The US Supreme Court returned to the bench at full strength Monday (2 October), kicking off a term in which the nine justices will decide whether or not police can obtain mobile phone metadata – including GPS location – without a warrant.

Justices are considering an appeal from Timothy Carpenter, who was convicted of armed robberies in Ohio and Michigan with the help of mobile phone location evidence police obtained from operators Sprint and MetroPCS without a warrant.

Carpenter’s attorneys argued the police violated the Fourth Amendment, which protects against unreasonable search and seizure, in obtaining the information.

The case is Timothy Ivory Carpenter versus the United States.

Privacy case overview
In briefs filed with the court, the government argued mobile phone users have “no reasonable expectation of privacy in business records created by his provider documenting the cell sites used to connect his calls.”

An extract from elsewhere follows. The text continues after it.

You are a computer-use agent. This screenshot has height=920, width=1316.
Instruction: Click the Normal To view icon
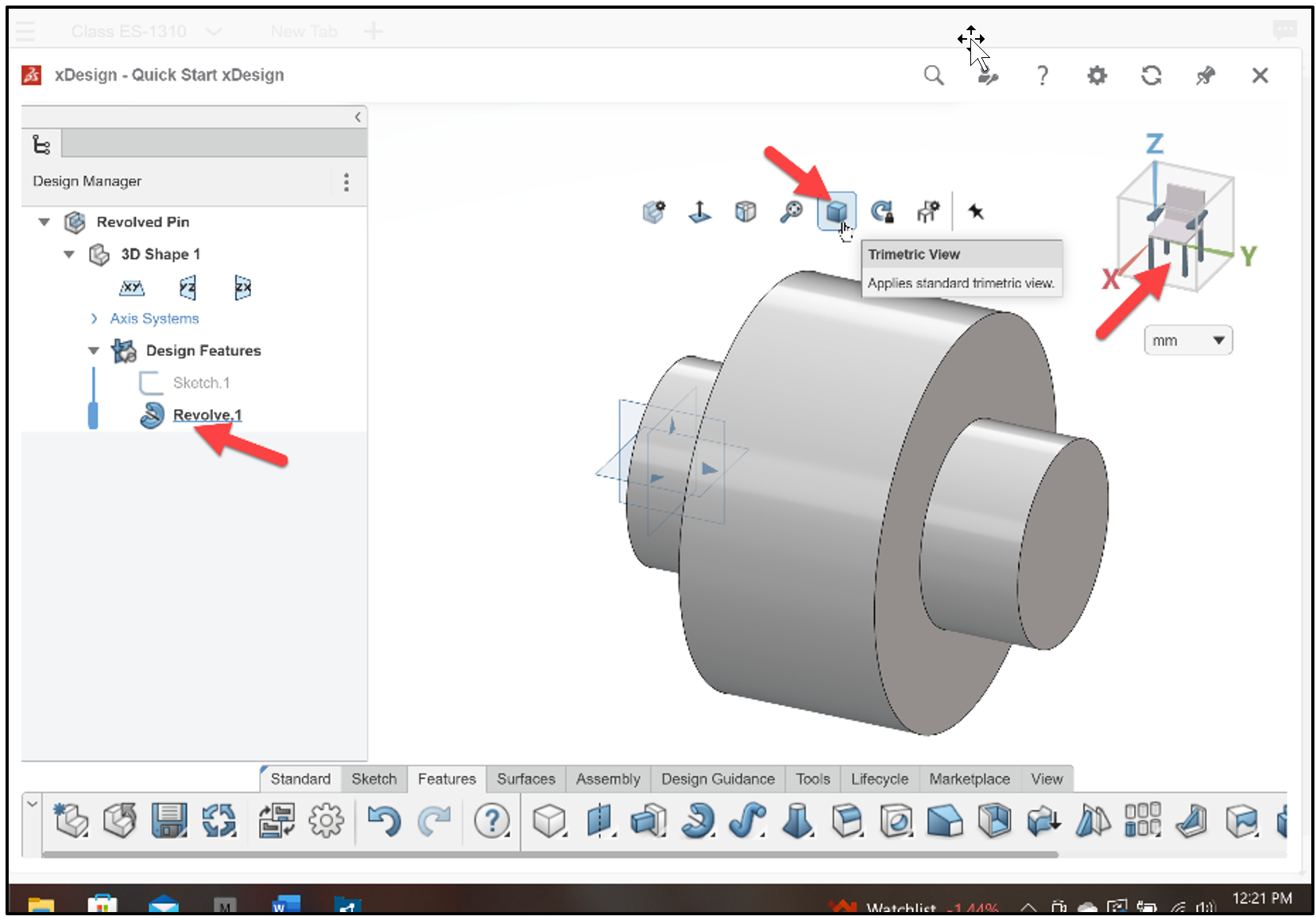click(x=699, y=211)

To back up its assertions, the government cited a 1979 court case which decided a person has “no legitimate expectation of privacy in information he voluntarily turns over to third parties”.

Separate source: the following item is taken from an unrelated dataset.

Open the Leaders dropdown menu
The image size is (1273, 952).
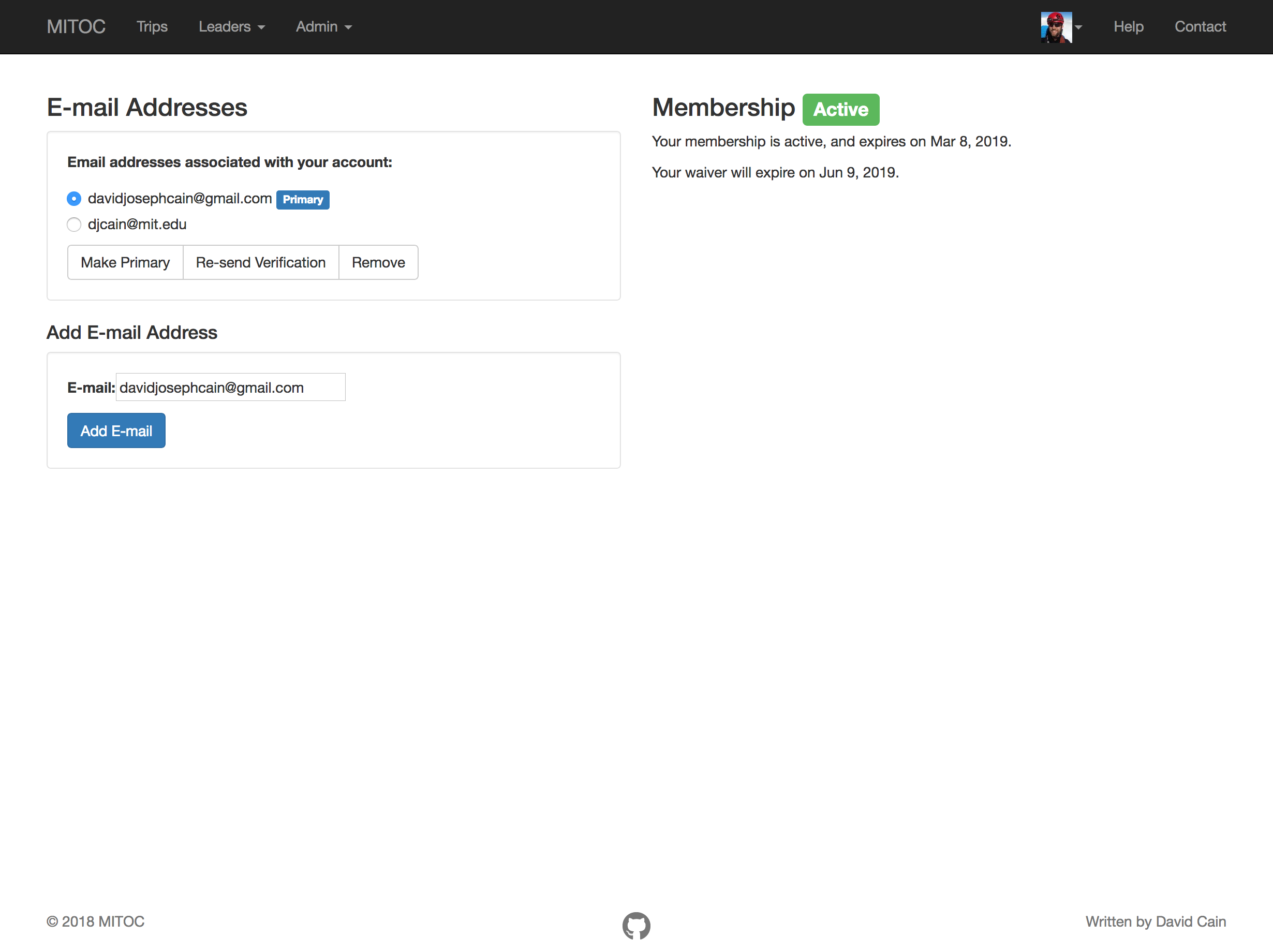[231, 27]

However, a wide variety of technology companies – including Verizon, Apple, Facebook, Google and Microsoft – disagree.

The companies in August urged the court to recognise a “new reality” in which the transfer of “highly personal information” is an inherent function of ubiquitous internet-connected devices. Though the companies were careful to note they had no position in the outcome of the case, they asked the court to “refine the application of certain Fourth Amendment doctrines to ensure that the law realistically engages with internet-based technologies and with people’s expectations of privacy in their digital data.”

“The analog-era notion that transmission of data to a third party is necessarily ‘voluntary’ conduct that precludes Fourth Amendment protection should not apply in a world where devices and applications constantly transmit data to third parties by dint of their mere operation,” the group stated in a court filing: “No constitutional doctrine should presume that consumers assume the risk of warrantless government surveillance simply by using technologies that are beneficial and increasingly integrated into modern life.”

Some states are already moving independently to update their statutes for the digital age. California in 2015 passed the California Electronic Communications Privacy Act, which requires police to get a court order before they can search for digital evidence stored on phones or company servers.